> Study text
--- START ---
Now, for news on Carter. When I came into the NICU this morning at 8 am, he was sound asleep in the swing. So we let him sleep and at 9 o'clock we got him up to change his diaper and feed him. To our surprise he was full of smiles and giggles. I cannot tell you how much joy that gave me to see him look into my eyes and smile.
Dr. Schropp came in and said he wanted to try to cut off suction from the drainage tube to his abdomen for 4 hours and then give suction for 4 hours off and on to see how he would do. He hopes that Carter's body will begin to absorb some of the fluid and reduce drainage. Carter is now taking all of his milk by bottle and has not needed the feeding tube for a few feedings.
At noon during his feeding, he kept stopping and smiling at me. It wasn't one of those half awake smiles either. It was a true and happy smile. We'll take more of these days please.
(Also read "Little Angels"...and new pictures of Carter to come soon.)

Little Angels

We have never seen blessings like this. We are truly amazed at how far Carter's story has traveled. "Thank you" does not even begin to say how we feel, how grateful we are for your prayers and encouragement. You have prayed, you have given us great support, and you have passed along our family's story. God is here, and we can feel Him. Thank you!
Carter had a better day Tuesday, no doubt due to all the prayers from you. He looked so much better, and although his counts are still not right and he is draining such a large amount of fluid, he seemed to feel good most of the day. We'll see what today brings, but we learn to treasure each sweet moment.
Our pod (area of the NICU) had 4 babies at the start of the week. Yesterday 2 went home. One was the son of a hispanic couple, and I regret that we were unable to communicate with them. Seemed to be a kind, loving family. The other, Orion, is Carter's little friend. Although they were never formally introduced, Carter seemed to have a genuine concern for him. Always looking when there was commotion near Orion's crib, cried when he heard Orion crying. I think they'll be friends. Orion's mom, Jen, and I have become friends. She has been such a source of strength for me, just having another mom to talk to. I believe she has the spiritual gift of encouragement. God gives us all special gifts, ways to share his love, whether we know it or not. I am very grateful for our friendship, Jen.
--- END ---
> Supplied records
--- START ---
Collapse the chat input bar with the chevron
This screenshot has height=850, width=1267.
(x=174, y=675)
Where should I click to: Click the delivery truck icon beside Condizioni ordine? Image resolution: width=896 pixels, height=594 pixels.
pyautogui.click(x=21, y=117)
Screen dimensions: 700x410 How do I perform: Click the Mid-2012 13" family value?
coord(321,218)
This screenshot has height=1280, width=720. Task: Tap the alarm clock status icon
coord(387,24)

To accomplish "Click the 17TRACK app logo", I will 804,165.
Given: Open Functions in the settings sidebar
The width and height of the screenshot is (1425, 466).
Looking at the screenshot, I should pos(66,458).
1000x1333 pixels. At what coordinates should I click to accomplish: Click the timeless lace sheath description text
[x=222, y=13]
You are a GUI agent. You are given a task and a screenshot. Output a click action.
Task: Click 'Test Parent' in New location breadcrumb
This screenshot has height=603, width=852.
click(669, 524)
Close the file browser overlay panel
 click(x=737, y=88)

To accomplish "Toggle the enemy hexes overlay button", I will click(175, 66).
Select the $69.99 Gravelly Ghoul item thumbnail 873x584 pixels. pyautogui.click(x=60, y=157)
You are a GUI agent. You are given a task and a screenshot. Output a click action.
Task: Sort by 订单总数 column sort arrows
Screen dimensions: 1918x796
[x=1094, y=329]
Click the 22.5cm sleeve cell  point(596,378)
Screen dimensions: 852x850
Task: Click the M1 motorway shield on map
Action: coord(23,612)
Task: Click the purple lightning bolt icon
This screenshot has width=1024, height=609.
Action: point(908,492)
--- END ---
> Required action
Repeat the passage of the Carter update above from "Carter had a" up to and including "each sweet moment.", word for word.

> Result for this exercise
Carter had a better day Tuesday, no doubt due to all the prayers from you. He looked so much better, and although his counts are still not right and he is draining such a large amount of fluid, he seemed to feel good most of the day. We'll see what today brings, but we learn to treasure each sweet moment.